Anvil& next generation row hammer attacks

My ramblings

No technical stuff in here. If you are here for the tech skip to introduction.

First up the KASRL blog part 2 is in progress. It might take a while because there is a bit more meat on that bone than I’d expected and I want to do it right. But for now I hope you’ll enjoy this more speculative row hammer related post.

My all time favorite paper is [1]“Factors affecting voluntary alcohol consumption in the albino rat” by Kalervo Eriksson. I havn’t read it. But everything about the title fascinates me. Why Albino rats? What factors? Why does it intrigue me? Alcoholic rats? Binge drinking or occasional relaxation? Beer or whiskey? What is a albino rat hangover like? And most of all what was the motivation of the author? I shall not know anytime soon because I enjoy pondering these questions too much.

 The second on my list is one I’ve actually read. [2][“Leassons from the Bell Curve” by James Heckman. I know James Heckman’s stuff pretty well because I spend a few years studying micro-econometrics and he is an amazing econometrician and was awarded nobel prize for his work in this area. But this paper stood out to me. It’s not on economics (at least directly). It was not a particular original paper, since it took it’s base in a controversial book. The book, “The bell curve”, was  about the influence and distribution of intelligence. The critic this book received (and it was a lot) was mostly politically correct dissent that did not engage with the evidence based research presented in the book. Heckman took the same data, and systematically took it apart with state-of-the-art econometric methods dismissing some conclusions, confirming others with no regard to the political correctness of his results. It is in my mind too rare that this kind of papers is published yet it is very much at the core of science to check the robustness of other people’s results, to apply new methods to old data. And that paper is the inspiration for me when I in this blog critic other people’s work.


The subject of this blog post is a paper by [1] Aweke et al. called “ANVIL: Software-Based Protection Against Next-Generation Rowhammer Attacks”. (it can be found here: In it they first develop a cache eviction based row hammer attack to supplement the classic clflush – much along the lines of the rowhammer.js attack.  Then they developed a mitigation method for the row hammer attack and I’ll spend some time looking into their work below. They test this method against the classic row hammer attack using clflush and the cache eviction based attack. In this blog post I’ll first shortly summarize the paper, then comment on it and finally look into how the mitigation may be bypassed by next generation row hammer attacks. I shall not develop these next generation attacks in full, so it is somewhat speculative if they would actually work, but I hope to point fingers in directions where row hammer could go in response to mitigations such as the one in this paper. There are a number of reasons for this. First is that I don’t actually have access to their mitigation and thus cannot test against it. Secondly, I have to borrow a computer to flip bits as mine and my wife both do not seem to get bit flips when row hammering. Third is that I am somewhat reluctant to fully develop new attacks for which there currently is no protection. Finally and most importantly I’m a blogger and I’m doing this stuff after hours between all my other hobbies and obligations – it’s simply not within my time budget .

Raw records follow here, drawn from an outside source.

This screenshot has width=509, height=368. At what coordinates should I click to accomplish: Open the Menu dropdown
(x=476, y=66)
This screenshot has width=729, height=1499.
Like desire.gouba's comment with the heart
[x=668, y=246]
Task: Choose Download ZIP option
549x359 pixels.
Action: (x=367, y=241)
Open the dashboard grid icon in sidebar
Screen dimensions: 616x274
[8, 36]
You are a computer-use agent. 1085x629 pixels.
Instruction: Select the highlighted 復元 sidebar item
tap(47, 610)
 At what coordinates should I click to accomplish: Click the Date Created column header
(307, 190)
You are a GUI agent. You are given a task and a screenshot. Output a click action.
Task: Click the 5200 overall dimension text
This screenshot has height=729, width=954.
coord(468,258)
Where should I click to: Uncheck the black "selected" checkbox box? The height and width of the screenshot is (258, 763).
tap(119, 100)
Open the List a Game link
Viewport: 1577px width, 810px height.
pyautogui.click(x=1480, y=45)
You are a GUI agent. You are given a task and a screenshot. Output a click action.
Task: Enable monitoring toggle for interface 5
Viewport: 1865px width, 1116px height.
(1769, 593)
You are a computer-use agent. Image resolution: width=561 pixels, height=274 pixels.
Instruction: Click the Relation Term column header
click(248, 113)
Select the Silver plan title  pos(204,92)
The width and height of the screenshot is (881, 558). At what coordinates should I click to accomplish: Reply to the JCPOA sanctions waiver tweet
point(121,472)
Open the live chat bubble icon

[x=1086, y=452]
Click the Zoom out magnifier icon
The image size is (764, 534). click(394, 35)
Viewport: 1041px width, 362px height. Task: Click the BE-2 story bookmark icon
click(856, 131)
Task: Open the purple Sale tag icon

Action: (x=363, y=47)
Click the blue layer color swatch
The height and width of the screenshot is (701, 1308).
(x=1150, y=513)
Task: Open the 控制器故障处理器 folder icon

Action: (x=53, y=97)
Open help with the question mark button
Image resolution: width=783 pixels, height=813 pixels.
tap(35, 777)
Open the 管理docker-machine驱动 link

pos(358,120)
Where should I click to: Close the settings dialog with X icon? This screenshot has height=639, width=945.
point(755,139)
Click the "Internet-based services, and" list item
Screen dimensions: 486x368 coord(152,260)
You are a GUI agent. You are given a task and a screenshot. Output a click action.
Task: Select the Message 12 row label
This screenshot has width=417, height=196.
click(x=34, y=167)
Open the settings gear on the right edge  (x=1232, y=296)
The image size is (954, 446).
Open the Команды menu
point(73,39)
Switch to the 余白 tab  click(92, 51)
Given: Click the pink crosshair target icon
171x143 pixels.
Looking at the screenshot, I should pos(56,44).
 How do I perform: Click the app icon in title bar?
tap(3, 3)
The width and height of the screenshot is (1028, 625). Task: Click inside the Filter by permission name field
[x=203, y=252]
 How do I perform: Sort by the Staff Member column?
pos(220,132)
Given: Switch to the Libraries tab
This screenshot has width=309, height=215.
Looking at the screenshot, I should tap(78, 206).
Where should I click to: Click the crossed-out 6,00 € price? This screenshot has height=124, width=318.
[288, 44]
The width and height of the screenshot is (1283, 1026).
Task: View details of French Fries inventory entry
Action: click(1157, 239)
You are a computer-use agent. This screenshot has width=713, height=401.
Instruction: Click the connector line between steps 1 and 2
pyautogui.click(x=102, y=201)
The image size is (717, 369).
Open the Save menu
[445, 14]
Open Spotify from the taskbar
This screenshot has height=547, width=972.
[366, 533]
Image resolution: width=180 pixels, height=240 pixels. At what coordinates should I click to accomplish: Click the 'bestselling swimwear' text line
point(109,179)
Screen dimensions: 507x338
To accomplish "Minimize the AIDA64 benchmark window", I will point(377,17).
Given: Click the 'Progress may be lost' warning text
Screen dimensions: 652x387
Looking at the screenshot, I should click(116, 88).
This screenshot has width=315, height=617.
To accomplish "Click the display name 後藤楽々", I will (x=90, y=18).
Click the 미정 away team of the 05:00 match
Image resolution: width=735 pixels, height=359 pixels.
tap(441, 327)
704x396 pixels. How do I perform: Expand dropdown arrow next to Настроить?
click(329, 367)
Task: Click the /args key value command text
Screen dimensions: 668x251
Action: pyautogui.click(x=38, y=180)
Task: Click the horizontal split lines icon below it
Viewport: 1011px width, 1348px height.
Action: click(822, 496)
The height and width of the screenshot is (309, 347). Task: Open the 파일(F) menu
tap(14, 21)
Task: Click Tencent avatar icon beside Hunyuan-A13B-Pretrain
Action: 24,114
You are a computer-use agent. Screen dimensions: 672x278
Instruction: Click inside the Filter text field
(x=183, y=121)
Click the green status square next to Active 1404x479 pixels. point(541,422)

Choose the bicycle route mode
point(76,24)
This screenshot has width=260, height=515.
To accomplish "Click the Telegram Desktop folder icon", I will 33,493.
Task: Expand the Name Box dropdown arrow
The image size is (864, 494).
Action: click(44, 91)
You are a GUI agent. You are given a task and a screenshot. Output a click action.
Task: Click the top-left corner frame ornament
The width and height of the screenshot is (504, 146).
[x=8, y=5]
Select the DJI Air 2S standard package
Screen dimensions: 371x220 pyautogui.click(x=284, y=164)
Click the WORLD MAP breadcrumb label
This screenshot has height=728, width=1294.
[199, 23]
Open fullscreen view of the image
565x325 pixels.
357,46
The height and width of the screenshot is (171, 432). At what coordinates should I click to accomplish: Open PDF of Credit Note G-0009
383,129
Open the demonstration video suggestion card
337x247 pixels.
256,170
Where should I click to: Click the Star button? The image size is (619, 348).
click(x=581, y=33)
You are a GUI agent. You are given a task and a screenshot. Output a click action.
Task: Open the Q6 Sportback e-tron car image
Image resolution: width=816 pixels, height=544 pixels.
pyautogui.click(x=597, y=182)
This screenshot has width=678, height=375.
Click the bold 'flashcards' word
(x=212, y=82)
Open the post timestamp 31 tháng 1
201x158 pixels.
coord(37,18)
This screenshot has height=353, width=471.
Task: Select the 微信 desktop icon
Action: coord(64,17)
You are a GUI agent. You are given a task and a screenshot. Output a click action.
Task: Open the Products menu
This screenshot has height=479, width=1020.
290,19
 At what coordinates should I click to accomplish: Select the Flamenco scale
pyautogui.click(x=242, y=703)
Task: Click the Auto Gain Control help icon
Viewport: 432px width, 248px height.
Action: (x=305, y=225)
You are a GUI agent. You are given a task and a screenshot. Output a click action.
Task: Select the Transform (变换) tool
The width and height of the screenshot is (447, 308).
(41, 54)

Despite of any critique in here I should make it very clear beforehand that I really like the paper and think it is an important contribution. If it wasn’t I wouldn’t spend time on it. The method certainly passes the litmus test of raising attacker cost and we must always remember that perfection is the enemy of good. Unfortunately this blog post turned out a bit more technical than I would’ve liked it to. To really engage with this blog post you need some knowledge of row hammer, performance counters and the cache subsystem.. Regular readers of my blog should be ok.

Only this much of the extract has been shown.